James Filan has informed us that the court records relating to the Hinman case will be disclosed on June 13.
Defence attorney and former federal prosecutor James Filan, who has been following the Securities and Exchange Commission (SEC) vs. Ripple case carefully for the last several years, provided an update on the possible unsealing of the Hinman papers on May 19.
Bill Hinman, a former director of the SEC’s corporate finance section, delivered the remarks to which these materials refer in 2018. During his talk, Hinman argued that Ether is not a security and so should not be treated as one. The SEC’s internal discussions and debates over this address are documented here.
A portion of the crypto community views the coalition’s petition as “weird.” The original redactions were the subject of in-depth negotiations between the parties. Perhaps there’s nothing more to it than what’s on the page, yet something seems off. Something seems to have shifted, and a frantic effort seems to be underway, behind the scenes.
In an interview with CNBC on May 18, Ripple CEO Brad Garlinghouse predicted that the lack of clarity in US crypto rules will force many businesses to move operations overseas. As a consequence of these regulatory gaps, Ripple is aggressively looking to expand its workforce and make investments in other countries.

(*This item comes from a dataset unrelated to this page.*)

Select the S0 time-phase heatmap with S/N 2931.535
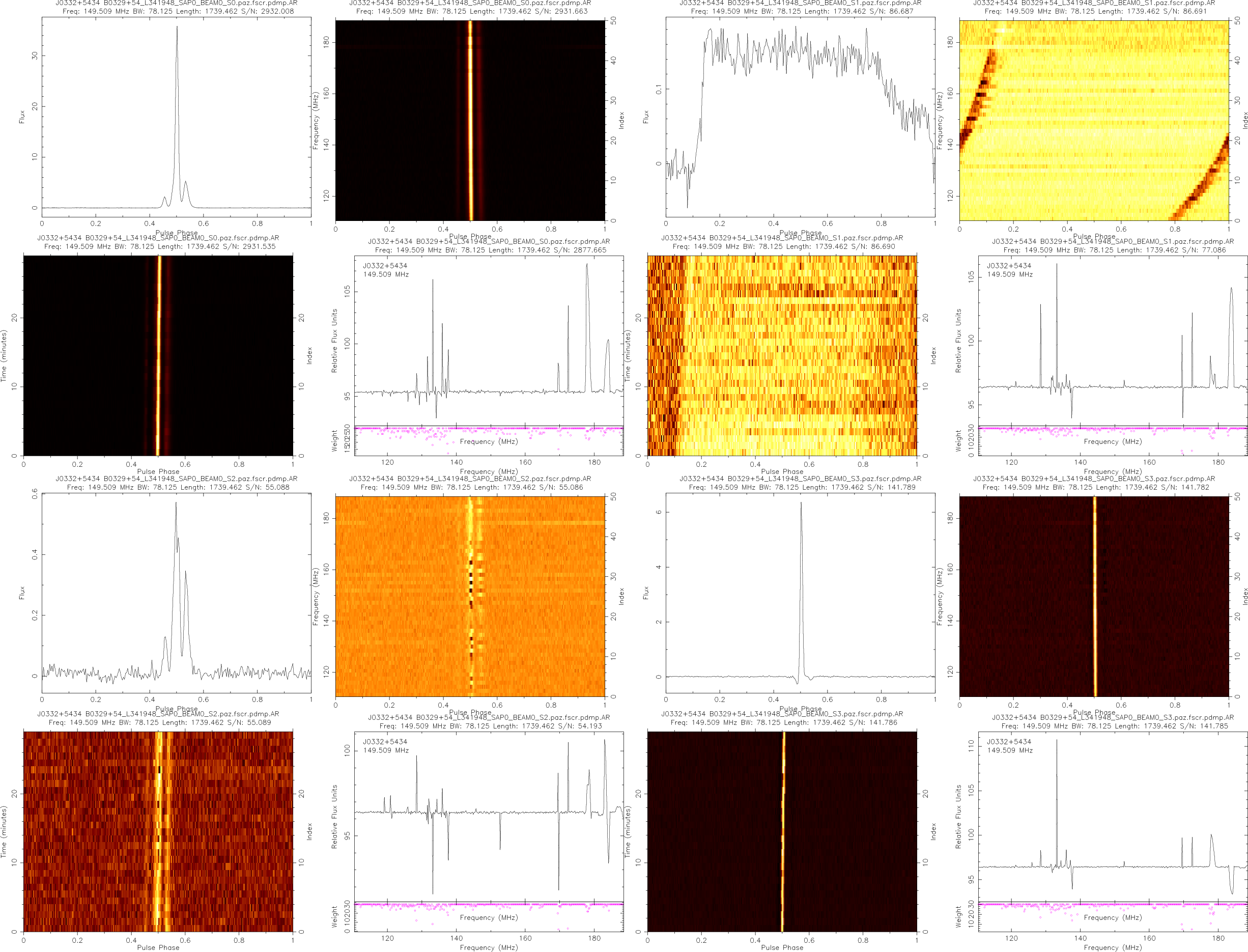The image size is (1248, 952). click(158, 355)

The statements by Garlinghouse to CNBC came only days after Ripple paid $250M to purchase Swiss blockchain custody startup Metaco. Thanks to this purchase, Ripple will be able to provide enterprise services for the custody, issuance, and settlement of tokenized assets. Ripple predicts that the market for institutional crypto-custody will grow to $10 trillion by 2030, as an increasing number of top financial executives use these services.